Dante si è già separato dalle anime e segue il cammino di Virgilio, d'un tratto è distratto da una di esse che, vedendo i raggi del sole che non lo attraversano, urla il proprio stupore. Lui si volta e le vede tutte cariche di meraviglia; interviene però Virgilio, il quale lo rimprovera aspramente.
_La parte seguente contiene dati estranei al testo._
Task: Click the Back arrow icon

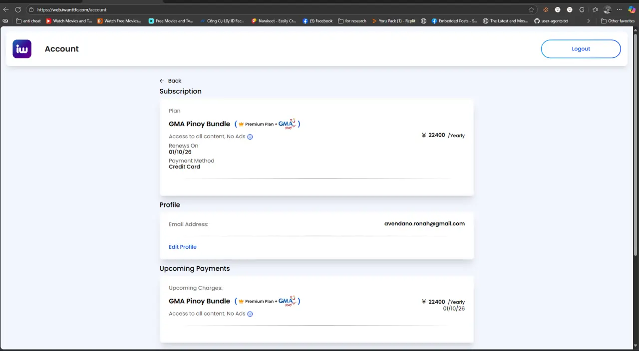Action: point(162,81)
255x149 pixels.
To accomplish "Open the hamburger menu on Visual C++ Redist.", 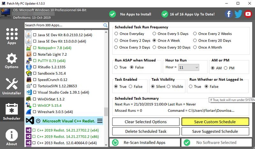I will click(x=100, y=121).
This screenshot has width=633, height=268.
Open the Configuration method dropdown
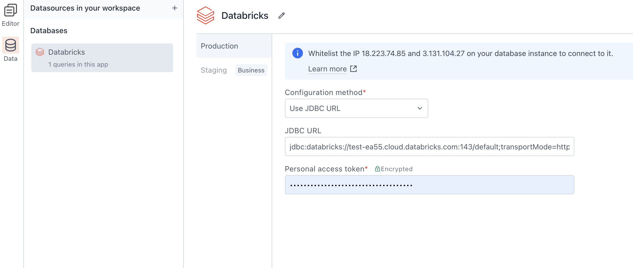(x=356, y=108)
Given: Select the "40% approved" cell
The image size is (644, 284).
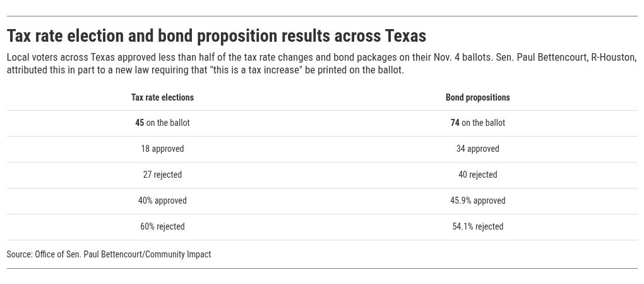Looking at the screenshot, I should pyautogui.click(x=162, y=201).
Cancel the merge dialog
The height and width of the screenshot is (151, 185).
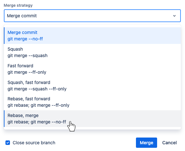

La guida gli chiede perché mai si lasci tanto distrarre dalle chiacchiere altrui, lo invita a ignorarle come fa la torre che non crolla a causa del vento, infine gli spiega che quando l'uomo lascia sovrapporre tra loro più pensieri, finisce per rimandare i propri proponimenti e diventare inconcludente ("Vien dietro a me, e lascia dir le genti: / sta come torre ferma, che non crolla / già mai la cima per soffiar di venti; / ché sempre l'omo in cui pensier rampolla / sovra pensier, da sé dilunga il segno, / perché la foga l'un de l'altro insolla"). Dante arrossisce, mostrando così di essere sinceramente pentito della propria negligenza, e lo segue. L'asprezza del rimprovero di Virgilio si spiega col senso di colpa che ha provato quando Catone, indirettamente, l'ha rimproverato per essersi fermato con Dante a sentire il canto di Casella. Il poeta mantovano ha capito la lezione, il raggiungimento dell'eterna beatitudine è l'unico obiettivo su cui si debba concentrare, deve perciò resistere a tutte le tentazioni dell'animo umano.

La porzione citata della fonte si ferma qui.